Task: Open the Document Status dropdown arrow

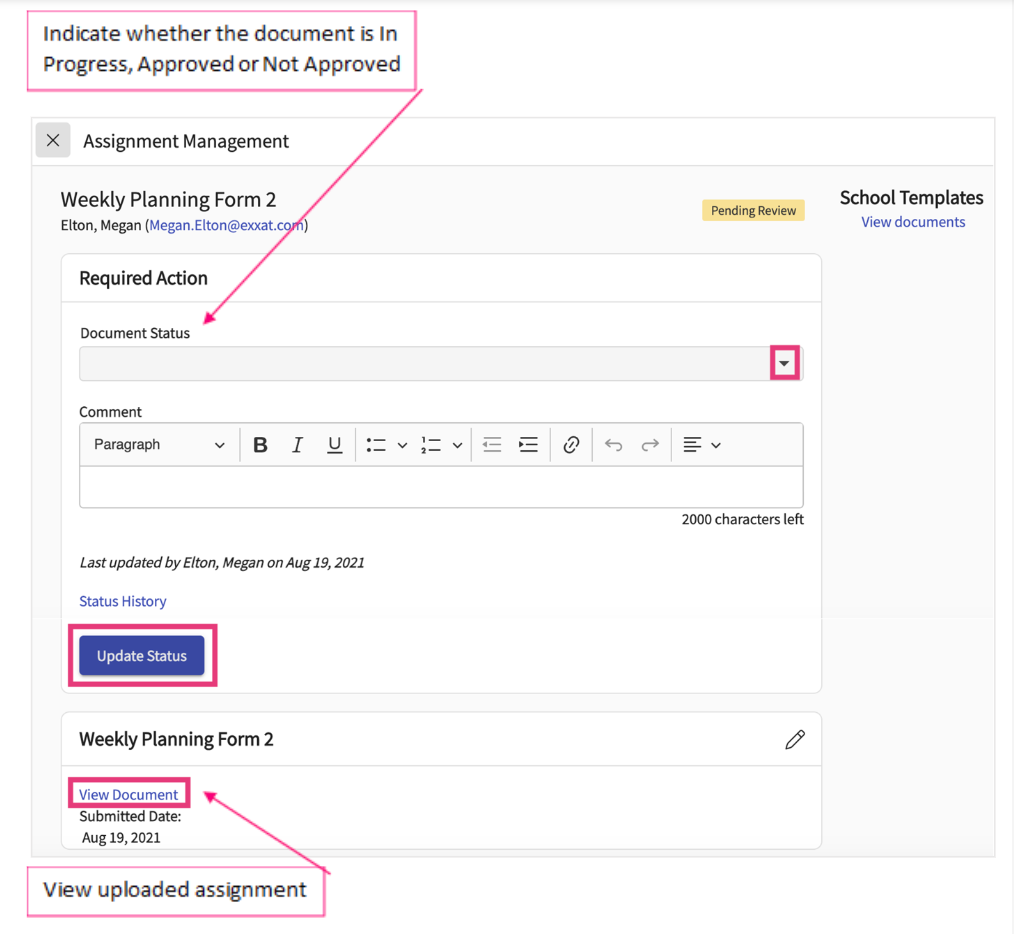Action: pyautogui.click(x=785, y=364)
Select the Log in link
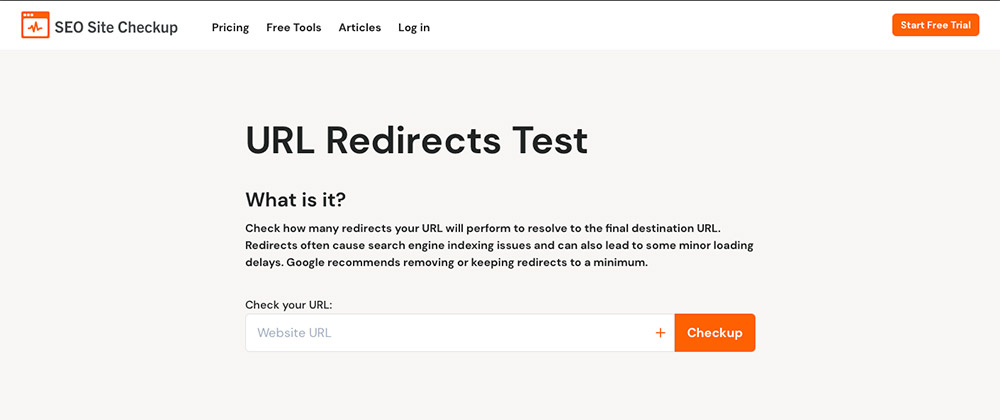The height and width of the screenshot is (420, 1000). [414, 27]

...

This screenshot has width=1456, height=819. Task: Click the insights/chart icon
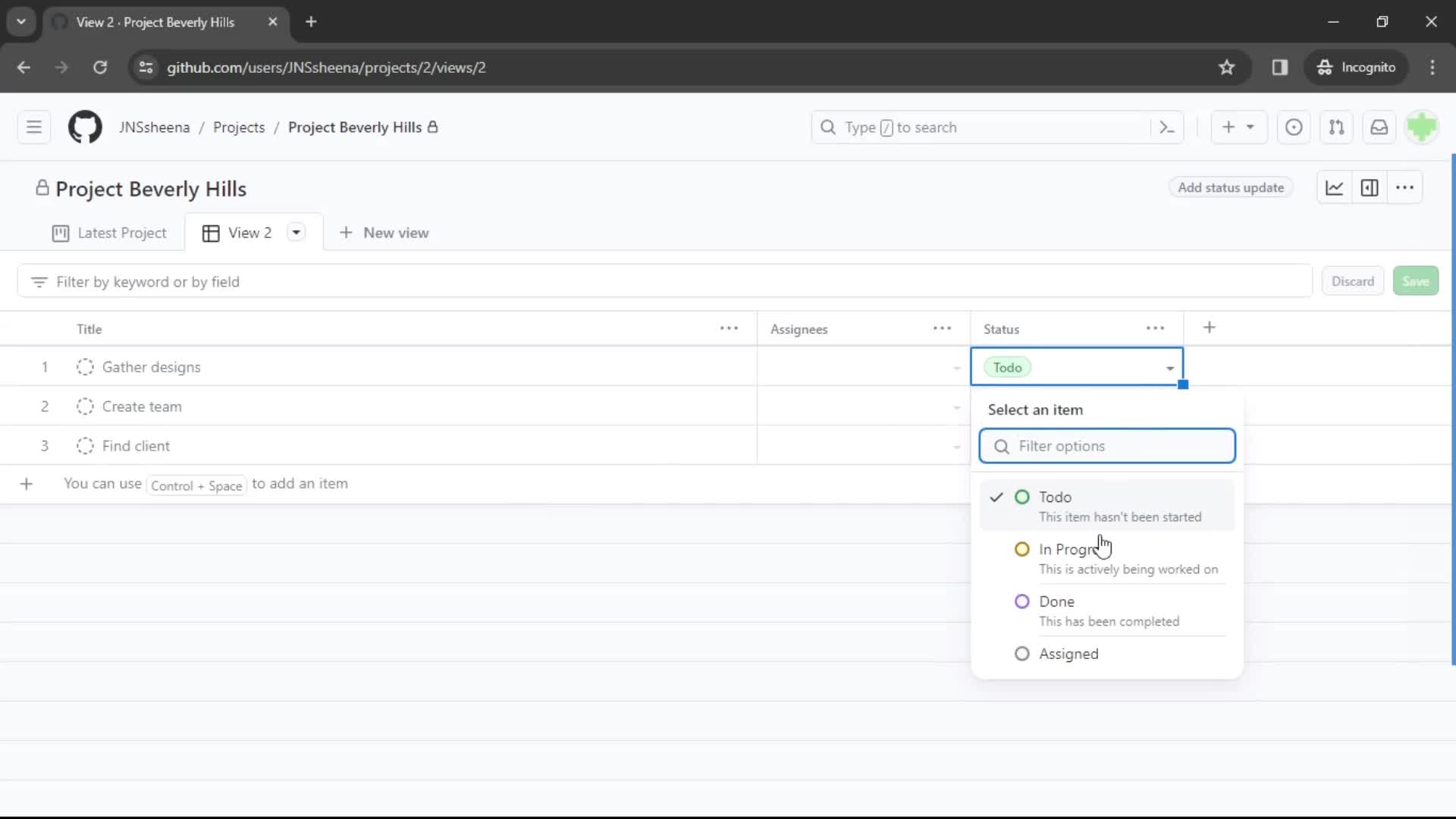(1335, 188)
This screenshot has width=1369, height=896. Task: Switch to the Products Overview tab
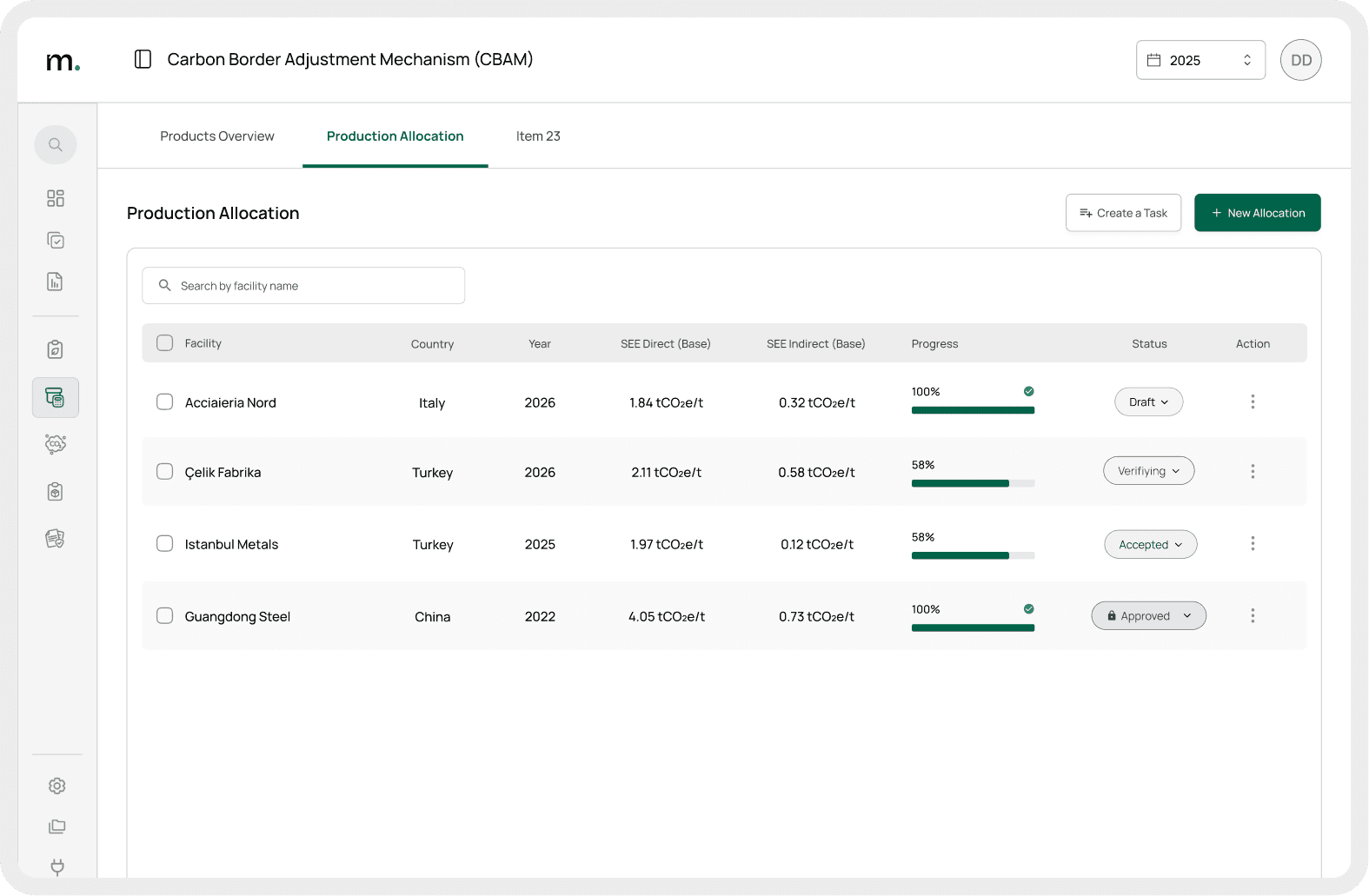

**WORK REQUIRED:** Retype the material from the line containing "This screenshot has width=1456, height=819." through the line containing "This screenshot has width=1369, height=896.", including both of those lines. Leave the pictures out.

**RESPONSE TO THIS TASK:**
This screenshot has width=1456, height=819. Task: Click the insights/chart icon
(1335, 188)
This screenshot has width=1369, height=896. Task: Switch to the Products Overview tab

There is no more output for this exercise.